• **Text**:
* start *
No Way Home


Rush hour last night, for anyone on the red line, was a genuine nightmare.  I left work at 4:30, and did not get home until nearly three hours later.  I was too wound up to write about it last night, but I feel obligated to recount what happened here, for future generations.

I got on at Park, and, honestly can't remember if there was an announcement before they closed the doors and pulled into the tunnel, but I'm not sure it would have mattered much either way.  It was bitter cold outside, and you expect some delays in extreme weather.  And the fact is there are only so many ways to get where you're going using mass transit, and the alternatives were not enticing.

I mean, from work I take the green line a few stops inbound to Park and then the red line to Davis.  Pretty simple.  But an alternate route would mean changing modes of transport, not once, but twice.  Green line subway to No.1 bus to red line subway at Harvard.  And during your average everyday rush hour you can wait forever for a bus.

Plus, when they make those announcements —"schedule adjustment," "traffic ahead," "disabled train," "fire in the hole!" I figure nine times out of ten they're lying anyway.  I'm not a conspiracy nut, but I don't believe anything the T tells me.  I just have this sneaking suspicion that everything they do to inconvenience their riders they do purposefully for the sheer pleasure of it or out of spite. 

And I know that's not entirely fair.  I have actually met conductors who were not only competent, but accommodating and kind, sometimes above and beyond the call of duty.  Still, when it comes to rush-hour delays, you have to ask yourself: do they have anyplace else to be?  I mean, they're at work, not on their way to or from.  The answer is obviously no.  Their shift ends whenever it ends whether it takes them thirty minutes or three hours to get you wherever it is you're going.

So if they announced "delays ahead" I didn't pay any attention.  I figured they were just trying to get their last minute fuck-yous in for all the Downtown Crossing holiday shoppers, and after ten minutes or so they'd get bored with sitting in the station with the doors open until the back cars got so packed you'd need Vaseline to get in and out without chafing, and we'd be up and moving again.

After about ten minutes at Park we heard an announcement that the next train to Alewife was pulling in behind us, the first truly bad omen of the evening commute.  The doors closed and we pulled ahead into the tunnel, which is when the real nightmare began.  Because there we stood for the next half hour, not moving, with only periodic and frankly bizarre updates from the out-of-breath conductor about the disabled train ahead as clues to the true gravity of our predicament. 

It was like hearing staticky dispatches from the mothership.  "The creatures, they're — SHHHHCCHHHHTTT — AAAARGGGGHHHH — SAVE YOURSELVES!!! — SSSSCCCHHHHHHHHHH..."

Lest you be tempted to find this funny, I am way beyond the point where I find anything humorous about anything having to do with the MBTA.  So when the gallows humor kicked in (Why was the conductor out of breath?  Because he'd been up ahead pushing the disabled train out of a snowdrift yuck yuck) it made the car even more claustrophobic than it already was.
* end *
• **Aim 1**:
In the commute post, what time did the writer leave work?
The records have no connection to the commute post above.

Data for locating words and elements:
* start *
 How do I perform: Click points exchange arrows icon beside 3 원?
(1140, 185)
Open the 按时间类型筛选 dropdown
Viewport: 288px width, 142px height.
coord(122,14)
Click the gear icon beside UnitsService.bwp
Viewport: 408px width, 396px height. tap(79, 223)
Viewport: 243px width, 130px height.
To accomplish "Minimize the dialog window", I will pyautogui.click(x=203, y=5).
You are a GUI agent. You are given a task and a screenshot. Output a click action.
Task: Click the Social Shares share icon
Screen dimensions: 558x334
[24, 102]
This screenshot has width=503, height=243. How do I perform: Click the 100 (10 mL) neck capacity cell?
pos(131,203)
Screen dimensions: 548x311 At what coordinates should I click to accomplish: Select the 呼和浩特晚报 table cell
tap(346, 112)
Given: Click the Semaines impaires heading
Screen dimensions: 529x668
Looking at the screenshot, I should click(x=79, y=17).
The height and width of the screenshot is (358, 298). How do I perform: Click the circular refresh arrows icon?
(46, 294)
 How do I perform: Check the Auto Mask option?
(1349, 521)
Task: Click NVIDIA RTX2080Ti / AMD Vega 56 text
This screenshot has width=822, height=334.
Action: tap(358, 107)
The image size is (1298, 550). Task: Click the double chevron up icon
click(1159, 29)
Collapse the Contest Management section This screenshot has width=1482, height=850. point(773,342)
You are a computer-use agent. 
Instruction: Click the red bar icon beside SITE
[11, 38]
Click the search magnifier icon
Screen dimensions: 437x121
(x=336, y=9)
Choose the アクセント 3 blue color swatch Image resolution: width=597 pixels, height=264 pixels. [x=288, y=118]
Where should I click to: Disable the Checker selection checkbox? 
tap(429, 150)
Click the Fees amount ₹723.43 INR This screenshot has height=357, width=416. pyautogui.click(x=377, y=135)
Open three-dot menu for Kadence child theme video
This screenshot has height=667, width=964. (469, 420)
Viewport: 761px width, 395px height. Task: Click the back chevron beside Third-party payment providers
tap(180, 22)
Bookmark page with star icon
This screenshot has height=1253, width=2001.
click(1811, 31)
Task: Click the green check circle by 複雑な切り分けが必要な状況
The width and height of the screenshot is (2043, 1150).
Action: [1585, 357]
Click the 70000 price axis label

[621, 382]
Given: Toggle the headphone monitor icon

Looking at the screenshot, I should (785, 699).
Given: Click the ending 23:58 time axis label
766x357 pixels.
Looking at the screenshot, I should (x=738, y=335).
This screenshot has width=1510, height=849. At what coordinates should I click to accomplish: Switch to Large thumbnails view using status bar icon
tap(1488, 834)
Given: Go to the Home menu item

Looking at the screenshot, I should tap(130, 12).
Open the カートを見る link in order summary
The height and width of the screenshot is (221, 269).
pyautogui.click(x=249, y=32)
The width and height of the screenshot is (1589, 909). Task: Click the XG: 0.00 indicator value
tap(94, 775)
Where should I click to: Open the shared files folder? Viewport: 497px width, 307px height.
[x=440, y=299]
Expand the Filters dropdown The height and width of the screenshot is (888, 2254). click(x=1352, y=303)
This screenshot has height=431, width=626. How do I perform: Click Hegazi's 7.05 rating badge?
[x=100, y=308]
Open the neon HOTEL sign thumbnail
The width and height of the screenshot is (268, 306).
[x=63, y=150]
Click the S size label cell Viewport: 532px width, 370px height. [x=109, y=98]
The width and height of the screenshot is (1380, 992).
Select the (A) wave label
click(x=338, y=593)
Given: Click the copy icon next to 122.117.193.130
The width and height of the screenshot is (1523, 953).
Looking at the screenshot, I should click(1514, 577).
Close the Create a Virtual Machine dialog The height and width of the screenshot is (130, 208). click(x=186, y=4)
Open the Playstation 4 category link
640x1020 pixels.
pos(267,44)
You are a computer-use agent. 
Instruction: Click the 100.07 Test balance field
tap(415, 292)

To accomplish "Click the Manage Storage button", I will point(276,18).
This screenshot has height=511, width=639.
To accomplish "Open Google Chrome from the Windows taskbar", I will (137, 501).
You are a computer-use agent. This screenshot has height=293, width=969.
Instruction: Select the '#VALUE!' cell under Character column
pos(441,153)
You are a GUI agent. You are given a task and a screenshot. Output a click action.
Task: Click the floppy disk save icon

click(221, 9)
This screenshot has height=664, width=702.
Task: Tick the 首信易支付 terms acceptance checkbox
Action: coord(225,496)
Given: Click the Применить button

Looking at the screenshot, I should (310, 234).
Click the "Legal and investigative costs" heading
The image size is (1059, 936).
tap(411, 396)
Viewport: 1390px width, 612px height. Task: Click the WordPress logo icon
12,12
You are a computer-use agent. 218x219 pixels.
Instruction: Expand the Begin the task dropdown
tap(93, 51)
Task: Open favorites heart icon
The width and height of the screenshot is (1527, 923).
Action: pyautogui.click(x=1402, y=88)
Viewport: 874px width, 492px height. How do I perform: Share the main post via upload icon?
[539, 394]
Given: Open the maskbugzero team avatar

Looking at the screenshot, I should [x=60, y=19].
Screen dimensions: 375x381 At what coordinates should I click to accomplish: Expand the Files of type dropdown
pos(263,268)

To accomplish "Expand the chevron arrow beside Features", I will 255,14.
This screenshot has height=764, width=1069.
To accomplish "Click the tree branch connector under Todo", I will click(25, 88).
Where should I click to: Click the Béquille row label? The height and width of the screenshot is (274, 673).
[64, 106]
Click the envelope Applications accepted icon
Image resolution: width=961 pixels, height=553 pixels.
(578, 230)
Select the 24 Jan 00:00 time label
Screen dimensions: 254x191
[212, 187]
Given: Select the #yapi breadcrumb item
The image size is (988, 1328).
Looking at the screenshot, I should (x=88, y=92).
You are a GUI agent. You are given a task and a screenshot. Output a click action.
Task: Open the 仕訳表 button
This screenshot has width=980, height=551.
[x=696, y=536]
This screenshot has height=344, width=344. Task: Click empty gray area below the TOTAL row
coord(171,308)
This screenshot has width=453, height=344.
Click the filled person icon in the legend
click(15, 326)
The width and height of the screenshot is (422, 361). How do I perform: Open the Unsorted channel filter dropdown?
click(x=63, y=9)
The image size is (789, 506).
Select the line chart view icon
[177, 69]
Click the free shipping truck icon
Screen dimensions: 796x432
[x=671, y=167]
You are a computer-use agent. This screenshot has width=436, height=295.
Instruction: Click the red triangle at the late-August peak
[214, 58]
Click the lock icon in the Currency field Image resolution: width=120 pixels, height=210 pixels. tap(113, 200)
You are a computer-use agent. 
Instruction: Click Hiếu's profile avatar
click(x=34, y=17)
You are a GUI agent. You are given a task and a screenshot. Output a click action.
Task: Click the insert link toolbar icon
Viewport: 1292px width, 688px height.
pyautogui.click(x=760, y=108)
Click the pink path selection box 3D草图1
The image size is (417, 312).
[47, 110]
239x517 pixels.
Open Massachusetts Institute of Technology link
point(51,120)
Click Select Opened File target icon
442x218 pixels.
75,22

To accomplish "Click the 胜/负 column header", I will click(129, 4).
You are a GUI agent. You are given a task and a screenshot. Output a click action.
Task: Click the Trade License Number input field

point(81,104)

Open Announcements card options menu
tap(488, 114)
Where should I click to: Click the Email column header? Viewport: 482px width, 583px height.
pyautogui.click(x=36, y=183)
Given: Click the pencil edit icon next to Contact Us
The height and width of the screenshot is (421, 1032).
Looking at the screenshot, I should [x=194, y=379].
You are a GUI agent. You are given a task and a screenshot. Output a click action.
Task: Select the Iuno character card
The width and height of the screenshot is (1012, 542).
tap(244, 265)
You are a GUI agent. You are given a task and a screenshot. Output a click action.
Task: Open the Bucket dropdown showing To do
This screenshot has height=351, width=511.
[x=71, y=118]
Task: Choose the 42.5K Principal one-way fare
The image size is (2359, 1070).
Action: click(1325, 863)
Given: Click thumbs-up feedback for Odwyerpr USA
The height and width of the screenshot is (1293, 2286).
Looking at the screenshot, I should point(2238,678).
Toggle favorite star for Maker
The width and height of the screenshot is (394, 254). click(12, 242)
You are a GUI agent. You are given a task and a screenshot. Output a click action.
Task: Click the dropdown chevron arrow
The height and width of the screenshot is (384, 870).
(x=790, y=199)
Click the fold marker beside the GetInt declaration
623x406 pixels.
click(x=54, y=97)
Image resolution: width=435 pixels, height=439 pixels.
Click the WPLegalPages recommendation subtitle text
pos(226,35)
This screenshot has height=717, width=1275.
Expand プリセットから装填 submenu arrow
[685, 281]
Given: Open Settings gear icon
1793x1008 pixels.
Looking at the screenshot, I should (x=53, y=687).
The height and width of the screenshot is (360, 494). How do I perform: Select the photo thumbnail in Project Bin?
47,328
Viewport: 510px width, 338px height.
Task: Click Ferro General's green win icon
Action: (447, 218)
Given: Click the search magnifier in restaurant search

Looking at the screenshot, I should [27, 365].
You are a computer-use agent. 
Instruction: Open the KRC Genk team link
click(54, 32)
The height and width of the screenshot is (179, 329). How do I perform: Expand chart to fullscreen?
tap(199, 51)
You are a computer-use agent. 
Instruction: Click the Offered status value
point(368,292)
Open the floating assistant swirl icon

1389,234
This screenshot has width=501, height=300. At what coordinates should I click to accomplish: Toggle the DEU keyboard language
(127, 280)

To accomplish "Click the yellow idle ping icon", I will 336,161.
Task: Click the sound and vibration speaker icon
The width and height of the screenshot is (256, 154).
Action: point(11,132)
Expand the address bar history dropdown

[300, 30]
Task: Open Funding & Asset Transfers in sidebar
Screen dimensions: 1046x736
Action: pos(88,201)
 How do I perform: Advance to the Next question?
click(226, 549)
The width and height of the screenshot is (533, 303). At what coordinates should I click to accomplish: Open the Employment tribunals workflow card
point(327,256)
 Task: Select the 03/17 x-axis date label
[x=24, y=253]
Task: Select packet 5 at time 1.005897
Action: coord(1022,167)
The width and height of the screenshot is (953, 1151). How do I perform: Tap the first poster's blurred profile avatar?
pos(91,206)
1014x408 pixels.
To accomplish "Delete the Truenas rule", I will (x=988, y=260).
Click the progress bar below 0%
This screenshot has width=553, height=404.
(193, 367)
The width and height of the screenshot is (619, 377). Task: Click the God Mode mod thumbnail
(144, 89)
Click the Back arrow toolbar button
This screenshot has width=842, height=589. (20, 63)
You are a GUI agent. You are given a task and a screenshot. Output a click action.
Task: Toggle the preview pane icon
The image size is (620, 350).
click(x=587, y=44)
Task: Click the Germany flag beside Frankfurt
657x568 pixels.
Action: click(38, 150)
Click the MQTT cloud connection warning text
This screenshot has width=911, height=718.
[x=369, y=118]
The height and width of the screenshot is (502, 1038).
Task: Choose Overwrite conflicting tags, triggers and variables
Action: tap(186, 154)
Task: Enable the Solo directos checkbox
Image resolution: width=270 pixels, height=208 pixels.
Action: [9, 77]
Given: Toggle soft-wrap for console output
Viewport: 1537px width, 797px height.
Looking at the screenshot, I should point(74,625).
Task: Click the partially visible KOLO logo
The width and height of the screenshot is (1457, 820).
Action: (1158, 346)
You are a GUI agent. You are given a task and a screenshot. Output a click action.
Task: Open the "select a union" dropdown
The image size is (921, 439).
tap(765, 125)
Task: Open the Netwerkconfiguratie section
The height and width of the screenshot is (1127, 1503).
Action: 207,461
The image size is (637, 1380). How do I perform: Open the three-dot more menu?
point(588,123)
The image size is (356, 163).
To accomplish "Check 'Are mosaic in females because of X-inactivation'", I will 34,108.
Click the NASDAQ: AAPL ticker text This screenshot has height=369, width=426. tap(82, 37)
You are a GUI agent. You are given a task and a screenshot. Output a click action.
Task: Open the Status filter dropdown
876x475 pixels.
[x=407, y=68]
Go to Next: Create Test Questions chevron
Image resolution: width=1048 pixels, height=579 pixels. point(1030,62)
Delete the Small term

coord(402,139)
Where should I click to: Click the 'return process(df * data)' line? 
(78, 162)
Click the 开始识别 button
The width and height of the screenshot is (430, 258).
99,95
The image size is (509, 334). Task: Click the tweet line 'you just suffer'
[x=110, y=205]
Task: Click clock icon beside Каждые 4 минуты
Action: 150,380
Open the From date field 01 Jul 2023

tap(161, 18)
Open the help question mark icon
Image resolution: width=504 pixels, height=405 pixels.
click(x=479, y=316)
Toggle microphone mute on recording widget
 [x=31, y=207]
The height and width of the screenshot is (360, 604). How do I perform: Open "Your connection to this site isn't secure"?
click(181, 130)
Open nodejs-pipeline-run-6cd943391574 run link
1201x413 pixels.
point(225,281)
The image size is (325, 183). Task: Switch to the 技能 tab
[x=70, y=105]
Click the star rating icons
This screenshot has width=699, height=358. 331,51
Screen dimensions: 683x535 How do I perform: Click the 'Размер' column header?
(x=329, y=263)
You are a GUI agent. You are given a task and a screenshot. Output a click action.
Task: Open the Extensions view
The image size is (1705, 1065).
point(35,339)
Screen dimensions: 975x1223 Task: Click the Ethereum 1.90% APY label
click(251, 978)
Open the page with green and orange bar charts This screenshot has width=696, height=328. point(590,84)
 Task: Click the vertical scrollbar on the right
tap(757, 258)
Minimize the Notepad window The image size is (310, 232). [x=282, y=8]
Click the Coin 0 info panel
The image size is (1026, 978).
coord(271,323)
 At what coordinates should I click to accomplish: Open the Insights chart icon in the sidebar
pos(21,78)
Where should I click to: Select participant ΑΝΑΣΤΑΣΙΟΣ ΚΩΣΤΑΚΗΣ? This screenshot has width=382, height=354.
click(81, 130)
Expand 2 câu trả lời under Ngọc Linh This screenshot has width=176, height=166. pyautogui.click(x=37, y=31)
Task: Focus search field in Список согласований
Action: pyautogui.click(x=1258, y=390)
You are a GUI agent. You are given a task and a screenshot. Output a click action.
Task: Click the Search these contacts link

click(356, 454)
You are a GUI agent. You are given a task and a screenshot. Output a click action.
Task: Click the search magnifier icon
* end *
• **Aim 2**:
Return, without any change, the part of the records that opens with the line containing "Minimize the Notepad" and runs through the end of the records.

• **Full response 1**:
4:30

• **Full response 2**:
Minimize the Notepad window The image size is (310, 232). [x=282, y=8]
Click the Coin 0 info panel
The image size is (1026, 978).
coord(271,323)
 At what coordinates should I click to accomplish: Open the Insights chart icon in the sidebar
pos(21,78)
Where should I click to: Select participant ΑΝΑΣΤΑΣΙΟΣ ΚΩΣΤΑΚΗΣ? This screenshot has width=382, height=354.
click(81, 130)
Expand 2 câu trả lời under Ngọc Linh This screenshot has width=176, height=166. pyautogui.click(x=37, y=31)
Task: Focus search field in Список согласований
Action: pyautogui.click(x=1258, y=390)
You are a GUI agent. You are given a task and a screenshot. Output a click action.
Task: Click the Search these contacts link

click(356, 454)
You are a GUI agent. You are given a task and a screenshot. Output a click action.
Task: Click the search magnifier icon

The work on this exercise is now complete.